What you need to do >>
A: In the forum thread, what does DigitizeIt require before it will let you save its output or copy it to the clipboard?
B: Reproduce the part of the forum thread starting with "Manual analysis and" and going on through "someone to do it?".
C: Turn the forum thread paragraph that begins "I find myself in possession of a printout" into a short bulleted list that keeps its main facts.

Program to extract data from a graph

I find myself in possession of a printout of a graph, from which I need to reconstruct the data that was used in making the graph (unfortunately, my advisor never bothered to save the data itself). I’ve already scanned in the graph and cleaned up the image so that the lines can be distinguished (from each other and from the assorted scribbles that were marked on the graph), but now I need something that’ll read those lines and output data in some usable format, such as an ASCII table. I found a program online called DigitizeIt that seemed to work, but it’s crippleware, and won’t let me save the output, or copy it to the clipboard, unless I pay $50. Everything else I found only works on Windows or Linux (I’m on OSX). Any suggestions?

Manual analysis and data entry?

Is this a continuous graph, or discrete? If it’s continuous, you could pick a reasonable sampling density (depending on curved the curve is, etc), such as 5mm, and measure the height from zero and at the end of each interval, using a ruler, then type in the readings you get.

Hire someone to do it?

A friend of mine was raving about how awesome one of these programs was last year. I’m not positive but GetData sounds familiar. If that’s not up to snuff, googling “digitizing data from graph” will give you a dozen or so freeware/shareware options.

Given entries >>
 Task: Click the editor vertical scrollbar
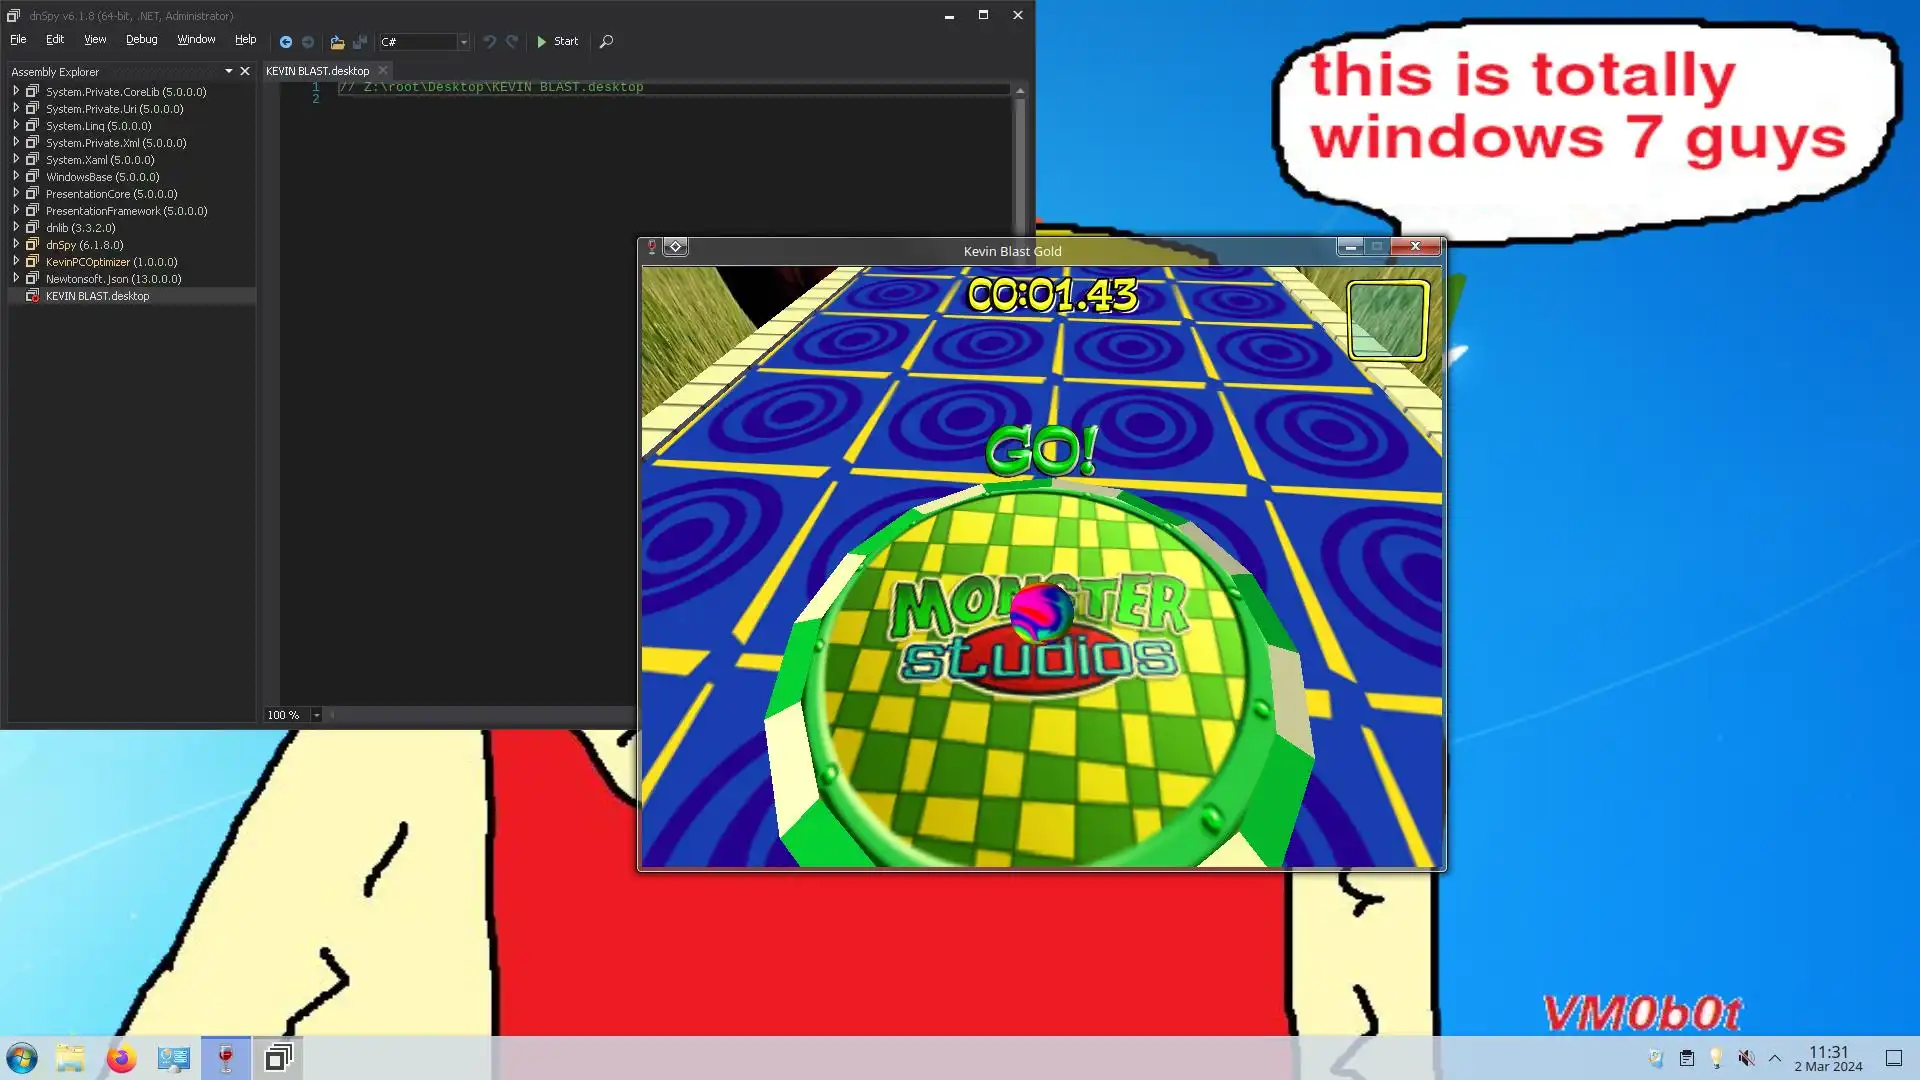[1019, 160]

* * *

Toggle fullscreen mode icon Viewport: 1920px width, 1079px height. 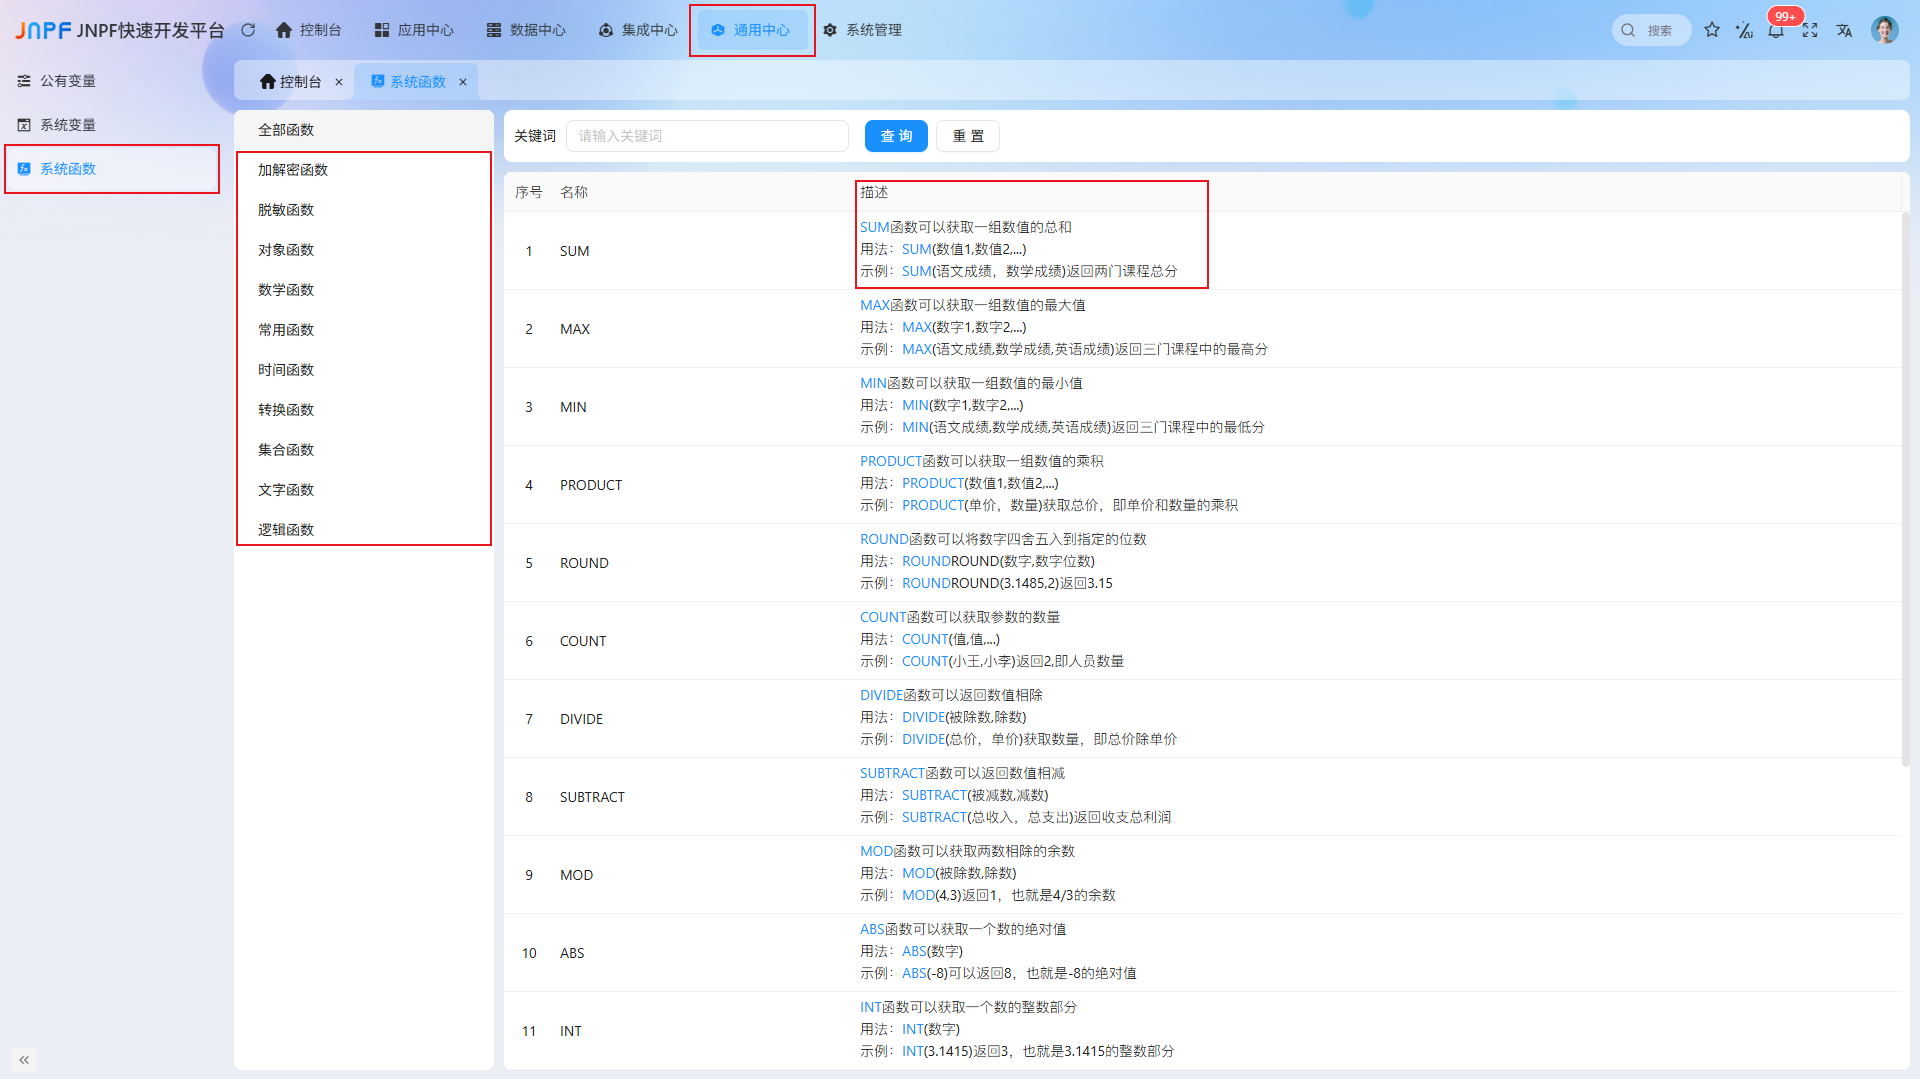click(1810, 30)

Answers >>
A: A payment of $50.

B:
Manual analysis and data entry?

Is this a continuous graph, or discrete? If it’s continuous, you could pick a reasonable sampling density (depending on curved the curve is, etc), such as 5mm, and measure the height from zero and at the end of each interval, using a ruler, then type in the readings you get.

Hire someone to do it?

C:
- The poster has a printout of a graph and needs to reconstruct the data behind it, because the advisor never saved the data.
- The graph has been scanned and cleaned up so the lines can be told apart from each other and from scribbles.
- The poster now needs a program that reads the lines and outputs data in a usable format, such as an ASCII table.
- DigitizeIt seemed to work, but it is crippleware and will not save or copy the output unless the poster pays $50.
- Every other option found runs only on Windows or Linux, and the poster uses OSX.
- The poster asks for suggestions.